(TASK INPUTS begins)

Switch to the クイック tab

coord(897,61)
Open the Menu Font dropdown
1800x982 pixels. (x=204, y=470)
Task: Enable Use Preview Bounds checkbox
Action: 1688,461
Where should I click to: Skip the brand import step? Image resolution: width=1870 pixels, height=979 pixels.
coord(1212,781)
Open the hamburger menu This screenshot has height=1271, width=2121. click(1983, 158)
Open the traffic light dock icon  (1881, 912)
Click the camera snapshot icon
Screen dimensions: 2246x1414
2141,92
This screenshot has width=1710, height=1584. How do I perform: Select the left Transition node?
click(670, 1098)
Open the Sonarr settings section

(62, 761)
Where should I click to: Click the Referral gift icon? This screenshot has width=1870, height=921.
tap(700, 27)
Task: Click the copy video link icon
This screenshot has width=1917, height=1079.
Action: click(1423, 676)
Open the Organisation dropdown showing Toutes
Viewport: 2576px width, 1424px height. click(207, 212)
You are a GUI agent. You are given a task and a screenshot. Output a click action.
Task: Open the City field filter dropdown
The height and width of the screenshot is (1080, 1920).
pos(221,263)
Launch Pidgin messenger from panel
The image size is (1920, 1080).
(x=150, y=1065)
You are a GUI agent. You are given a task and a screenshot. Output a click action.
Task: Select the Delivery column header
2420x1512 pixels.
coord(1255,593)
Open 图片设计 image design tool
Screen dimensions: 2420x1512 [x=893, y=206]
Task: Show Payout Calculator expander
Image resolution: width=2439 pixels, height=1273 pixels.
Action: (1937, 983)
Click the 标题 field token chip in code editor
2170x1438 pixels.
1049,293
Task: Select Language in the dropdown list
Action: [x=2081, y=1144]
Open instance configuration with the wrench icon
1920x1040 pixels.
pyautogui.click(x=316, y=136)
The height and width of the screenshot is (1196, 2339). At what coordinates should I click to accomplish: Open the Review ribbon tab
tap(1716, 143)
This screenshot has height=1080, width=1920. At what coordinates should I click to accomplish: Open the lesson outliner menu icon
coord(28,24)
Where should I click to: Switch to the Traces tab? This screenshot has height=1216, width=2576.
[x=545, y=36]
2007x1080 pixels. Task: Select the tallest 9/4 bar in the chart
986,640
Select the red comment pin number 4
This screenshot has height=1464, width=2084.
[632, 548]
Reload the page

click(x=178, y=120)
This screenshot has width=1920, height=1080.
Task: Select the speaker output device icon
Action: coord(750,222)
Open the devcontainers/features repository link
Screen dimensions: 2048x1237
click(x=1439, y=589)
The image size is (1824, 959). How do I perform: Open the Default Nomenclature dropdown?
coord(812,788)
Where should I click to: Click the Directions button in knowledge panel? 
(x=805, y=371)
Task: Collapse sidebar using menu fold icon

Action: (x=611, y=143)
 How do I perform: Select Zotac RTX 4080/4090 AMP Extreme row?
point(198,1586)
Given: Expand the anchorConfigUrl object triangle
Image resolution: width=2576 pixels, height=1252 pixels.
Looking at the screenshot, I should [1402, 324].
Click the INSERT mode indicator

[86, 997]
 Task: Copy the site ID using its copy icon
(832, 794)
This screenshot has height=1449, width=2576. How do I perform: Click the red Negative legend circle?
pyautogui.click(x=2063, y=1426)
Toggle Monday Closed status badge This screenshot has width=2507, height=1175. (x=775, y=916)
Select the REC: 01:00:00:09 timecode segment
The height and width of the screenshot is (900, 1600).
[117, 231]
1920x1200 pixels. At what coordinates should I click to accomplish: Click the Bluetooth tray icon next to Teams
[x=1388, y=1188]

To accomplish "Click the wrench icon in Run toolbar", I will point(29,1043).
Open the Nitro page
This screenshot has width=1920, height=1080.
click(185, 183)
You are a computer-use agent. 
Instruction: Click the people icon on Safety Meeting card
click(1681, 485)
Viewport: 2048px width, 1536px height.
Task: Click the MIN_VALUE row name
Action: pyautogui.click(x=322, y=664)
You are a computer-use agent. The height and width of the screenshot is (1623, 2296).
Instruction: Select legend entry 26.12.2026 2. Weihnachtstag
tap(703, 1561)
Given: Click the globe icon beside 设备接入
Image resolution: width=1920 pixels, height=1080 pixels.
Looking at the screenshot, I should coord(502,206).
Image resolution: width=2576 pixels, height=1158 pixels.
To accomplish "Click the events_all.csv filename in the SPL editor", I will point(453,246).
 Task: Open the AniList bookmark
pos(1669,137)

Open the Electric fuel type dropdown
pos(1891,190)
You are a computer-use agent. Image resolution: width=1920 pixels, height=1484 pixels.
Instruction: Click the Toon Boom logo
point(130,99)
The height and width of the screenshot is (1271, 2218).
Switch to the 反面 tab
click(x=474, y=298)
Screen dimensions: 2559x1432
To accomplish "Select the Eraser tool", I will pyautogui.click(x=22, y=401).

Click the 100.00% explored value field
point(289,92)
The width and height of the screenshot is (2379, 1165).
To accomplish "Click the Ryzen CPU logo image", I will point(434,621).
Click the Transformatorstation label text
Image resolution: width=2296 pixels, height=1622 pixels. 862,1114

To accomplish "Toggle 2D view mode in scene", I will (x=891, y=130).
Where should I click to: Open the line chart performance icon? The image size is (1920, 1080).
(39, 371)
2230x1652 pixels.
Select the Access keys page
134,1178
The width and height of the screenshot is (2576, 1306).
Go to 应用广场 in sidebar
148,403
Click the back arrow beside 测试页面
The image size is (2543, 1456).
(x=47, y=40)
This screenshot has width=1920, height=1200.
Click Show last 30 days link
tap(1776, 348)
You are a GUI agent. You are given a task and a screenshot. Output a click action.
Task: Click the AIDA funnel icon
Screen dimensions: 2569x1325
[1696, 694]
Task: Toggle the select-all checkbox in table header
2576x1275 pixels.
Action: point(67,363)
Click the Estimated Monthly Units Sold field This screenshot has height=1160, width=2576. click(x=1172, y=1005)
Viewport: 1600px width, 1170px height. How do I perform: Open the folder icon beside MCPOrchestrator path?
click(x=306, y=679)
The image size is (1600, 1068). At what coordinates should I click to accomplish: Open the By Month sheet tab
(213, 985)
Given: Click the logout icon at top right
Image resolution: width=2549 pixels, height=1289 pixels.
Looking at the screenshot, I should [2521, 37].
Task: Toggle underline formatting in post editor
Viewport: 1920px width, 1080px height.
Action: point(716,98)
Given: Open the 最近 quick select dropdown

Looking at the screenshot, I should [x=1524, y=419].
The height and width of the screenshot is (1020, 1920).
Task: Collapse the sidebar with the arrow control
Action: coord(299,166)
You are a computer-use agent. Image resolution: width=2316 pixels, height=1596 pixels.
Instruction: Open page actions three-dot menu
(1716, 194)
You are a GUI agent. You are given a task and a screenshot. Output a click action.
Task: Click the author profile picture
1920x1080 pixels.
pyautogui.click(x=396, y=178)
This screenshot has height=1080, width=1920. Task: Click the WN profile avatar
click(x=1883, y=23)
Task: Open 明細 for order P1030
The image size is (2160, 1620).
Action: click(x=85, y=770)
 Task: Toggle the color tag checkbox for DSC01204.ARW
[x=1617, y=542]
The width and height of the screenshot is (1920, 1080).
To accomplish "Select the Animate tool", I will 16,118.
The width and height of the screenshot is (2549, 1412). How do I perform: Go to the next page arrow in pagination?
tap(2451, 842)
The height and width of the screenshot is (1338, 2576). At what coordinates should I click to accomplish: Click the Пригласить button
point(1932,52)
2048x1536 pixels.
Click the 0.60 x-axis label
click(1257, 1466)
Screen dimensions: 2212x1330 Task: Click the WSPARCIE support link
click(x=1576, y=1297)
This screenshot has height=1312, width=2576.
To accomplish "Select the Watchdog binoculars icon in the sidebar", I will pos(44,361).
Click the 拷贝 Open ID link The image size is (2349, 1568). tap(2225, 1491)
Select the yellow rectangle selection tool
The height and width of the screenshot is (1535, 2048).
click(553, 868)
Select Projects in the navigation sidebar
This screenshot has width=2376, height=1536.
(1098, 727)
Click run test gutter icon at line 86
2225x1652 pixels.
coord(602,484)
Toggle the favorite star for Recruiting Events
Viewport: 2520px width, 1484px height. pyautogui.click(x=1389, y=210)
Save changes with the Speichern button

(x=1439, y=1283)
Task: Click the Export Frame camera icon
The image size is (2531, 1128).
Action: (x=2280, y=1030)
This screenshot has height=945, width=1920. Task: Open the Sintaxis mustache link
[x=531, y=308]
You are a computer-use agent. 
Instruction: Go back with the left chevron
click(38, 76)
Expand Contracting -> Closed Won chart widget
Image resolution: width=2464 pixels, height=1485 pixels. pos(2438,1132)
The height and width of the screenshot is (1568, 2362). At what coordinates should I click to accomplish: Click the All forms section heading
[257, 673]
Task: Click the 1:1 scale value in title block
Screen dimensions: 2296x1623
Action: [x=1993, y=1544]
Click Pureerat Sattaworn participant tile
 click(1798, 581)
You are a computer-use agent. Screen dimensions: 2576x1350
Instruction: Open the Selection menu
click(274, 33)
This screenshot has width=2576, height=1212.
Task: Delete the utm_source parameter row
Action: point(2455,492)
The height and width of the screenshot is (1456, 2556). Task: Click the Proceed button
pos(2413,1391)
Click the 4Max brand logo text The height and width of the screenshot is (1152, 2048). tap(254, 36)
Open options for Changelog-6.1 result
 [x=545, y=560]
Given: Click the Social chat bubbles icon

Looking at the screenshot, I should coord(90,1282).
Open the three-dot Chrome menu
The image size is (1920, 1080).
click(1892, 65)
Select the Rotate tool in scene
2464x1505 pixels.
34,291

(TASK INPUTS ends)

EXERCISE INSTRUCTIONS:
Reproduce only this range: the first line of the data above through the line with "Task: Open the City field filter dropdown", both included, exactly as written.

RESULT OF THE EXERCISE:
Switch to the クイック tab

coord(897,61)
Open the Menu Font dropdown
1800x982 pixels. (x=204, y=470)
Task: Enable Use Preview Bounds checkbox
Action: 1688,461
Where should I click to: Skip the brand import step? Image resolution: width=1870 pixels, height=979 pixels.
coord(1212,781)
Open the hamburger menu This screenshot has height=1271, width=2121. click(1983, 158)
Open the traffic light dock icon  (1881, 912)
Click the camera snapshot icon
Screen dimensions: 2246x1414
2141,92
This screenshot has width=1710, height=1584. How do I perform: Select the left Transition node?
click(670, 1098)
Open the Sonarr settings section

(62, 761)
Where should I click to: Click the Referral gift icon? This screenshot has width=1870, height=921.
tap(700, 27)
Task: Click the copy video link icon
This screenshot has width=1917, height=1079.
Action: click(1423, 676)
Open the Organisation dropdown showing Toutes
Viewport: 2576px width, 1424px height. click(207, 212)
You are a GUI agent. You are given a task and a screenshot. Output a click action.
Task: Open the City field filter dropdown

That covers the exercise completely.